2021-09-28

ミニマリズムとは「選択と集中」である

ミニマリストと聴くと質素倹約な吝嗇家(りんしょくか)を想像するかもしれない。※言葉を選んで書いたが、要するにケチで貧乏ということだ

実際に多くの方はそのような印象を抱いているようだし、かつての私もそう思っていた。

しかし、ミニマリストの代表スナフキンさんが数々の名言を残しているように、元来ミニマリズムとは「選択と集中」であり、こだわりを持てるものには徹底して投資する主義なのだ。

その意味においては私もミニマリストと主張してよいのだろう。今日は敬愛するミニマリストから教わった偏愛アイテムをご紹介させて欲しい。

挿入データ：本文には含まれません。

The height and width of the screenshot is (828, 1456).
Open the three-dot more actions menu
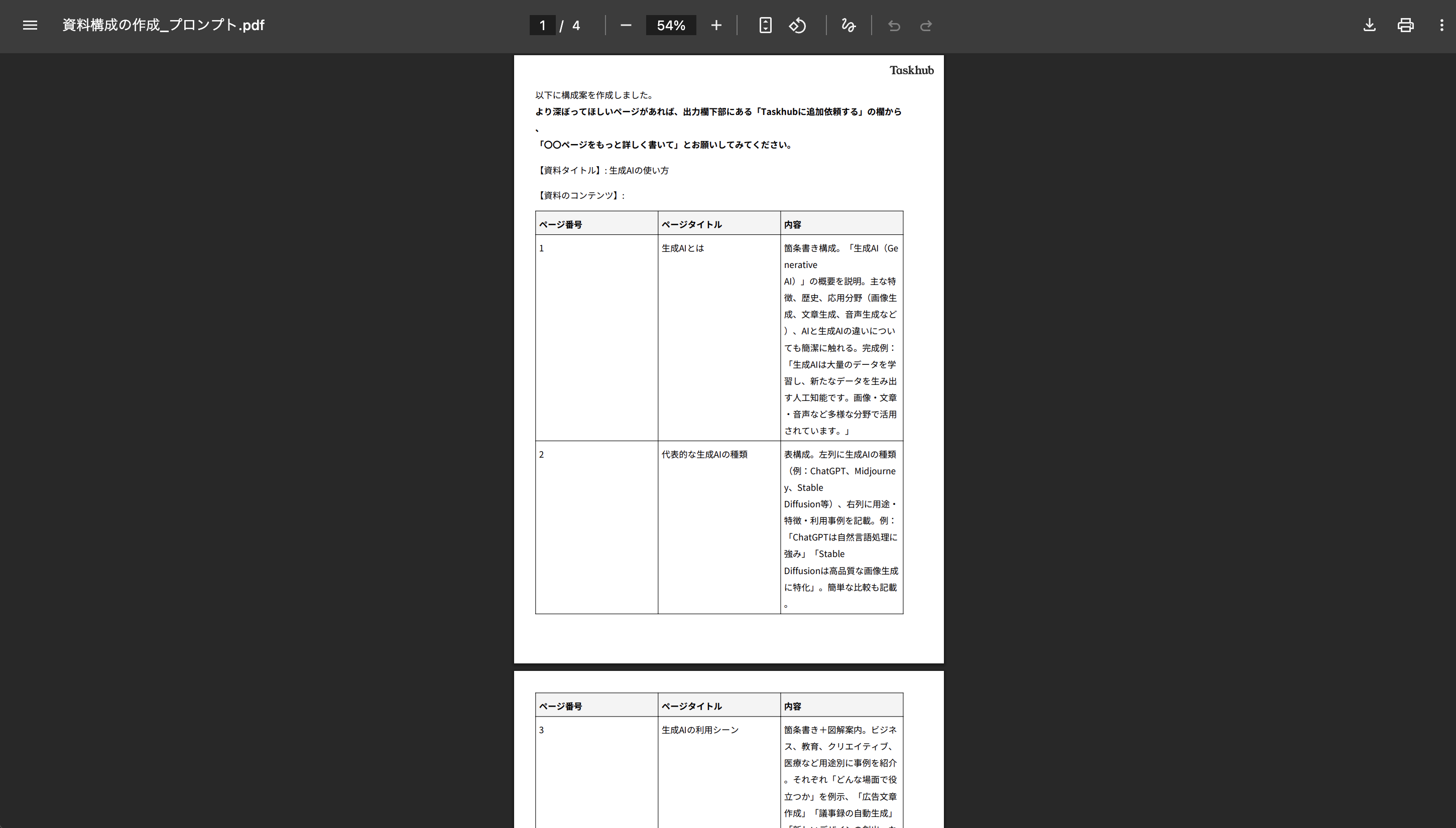[1441, 25]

ANGEL’S SHAREより、ウイスキー用のウォーター・ドロッパー

英国製のためだろうか、ハリーポッターの魔法の杖のような梱包で届けられてきた。

案の定、妻からは「また無駄なものを買って」と穏やかではない視線を向けられたので、「守護霊よ来たれ」と唱えて魔法の杖でないことアピールしたが、寧ろ逆効果だった。

ドロッパーを置く台は、英国風ギンガムチェックの刺繍が縫われており、ドロッパーの先端には蒸留器(POT STILL)の装飾が施されている。

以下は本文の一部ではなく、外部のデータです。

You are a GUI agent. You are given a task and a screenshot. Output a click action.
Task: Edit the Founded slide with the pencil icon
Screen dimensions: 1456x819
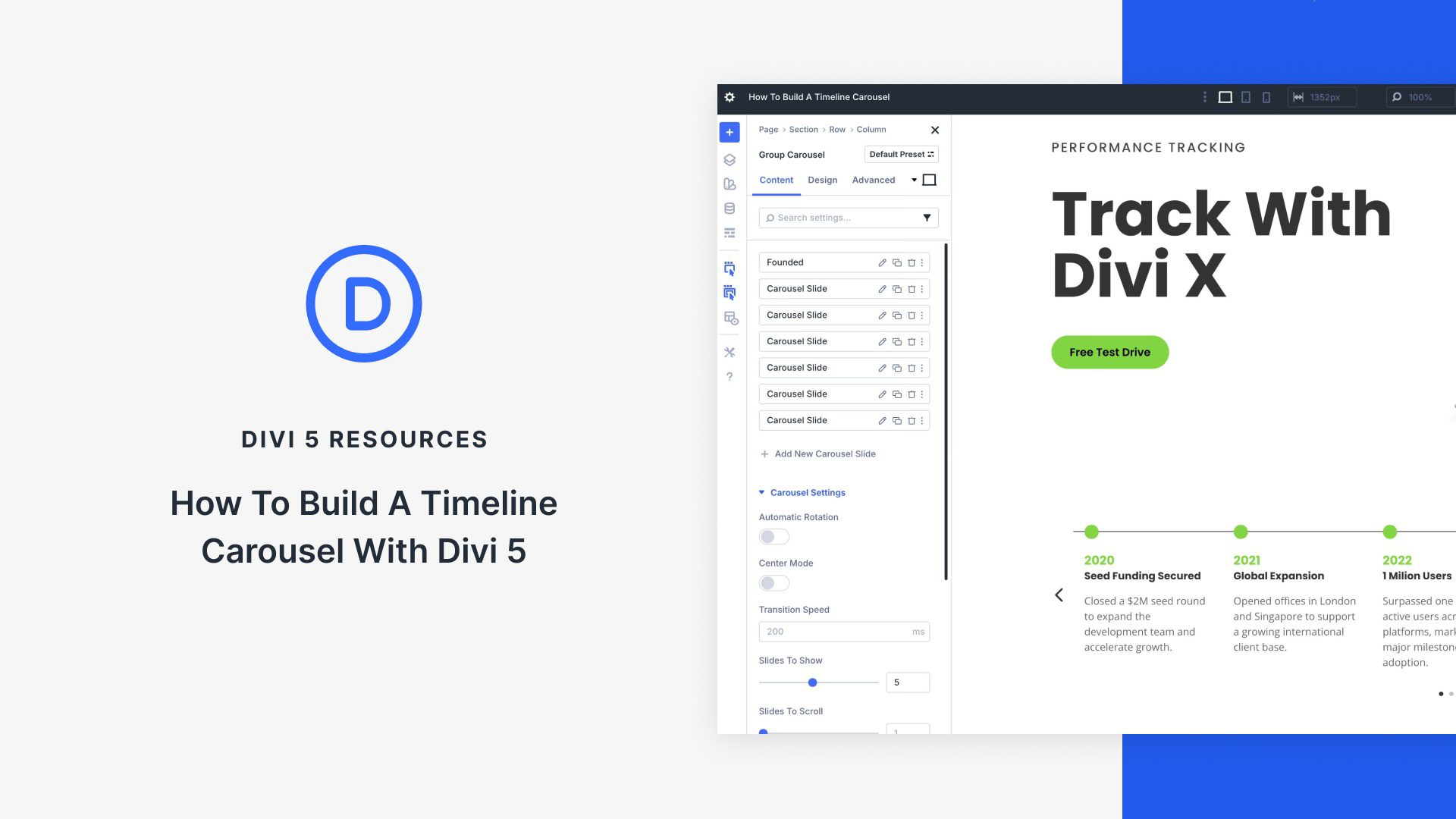pos(882,262)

気の利いたバーでのみ味わえる「ウイスキーへの加水」という儀式を、家庭でも愉しめるようにした革新的な発明品だ。

ご指摘の通り、ウイスキーが視覚的に最も美しいのは、オン・ザ・ロックだろう。大胆にカットされたバカラ・グラスに氷を3つ放り込み、琥珀色のとろりとしたウイスキーを注ぐと、溶けた氷から流れた水滴が、ウイスキーの表面を一瞬泳ぎなんとも美しい。その愉しみ方に異論はない。

しかしストレートで注ぎ、加水しながらその香りの変化を愉しむのも中々趣深いものである。様子を伺いながら1滴2滴と足していくと、ある瞬間にだけ香りが開花するのだ。特定の音の組み合わせが共鳴を生むように。

※ブレンドの響よりは、シングルモルトの山崎を推奨

晩酌なんて無駄だと思われるかもしれないが、私のミニマリズムでは一日の終わりの甘美な儀式を欠かすことはできない。

ウイスキーを嗜みながらオイルランプを灯し、難解な哲学書を開いて「さっぱりわからないよワトソン君。」と口に出してみるとよい。きっとあなたも英国の紳士淑女になった気持ちになれるだろう。

今回のアイテムは、私が愛読しているミニマログさんの記事を読み購入した。

この方は「センス」が人格を持ったような方なので、彼が何かをお薦めするということは、すなわち米国大統領自由勲章を与えられたのと同じ評価だと考えてよいだろう。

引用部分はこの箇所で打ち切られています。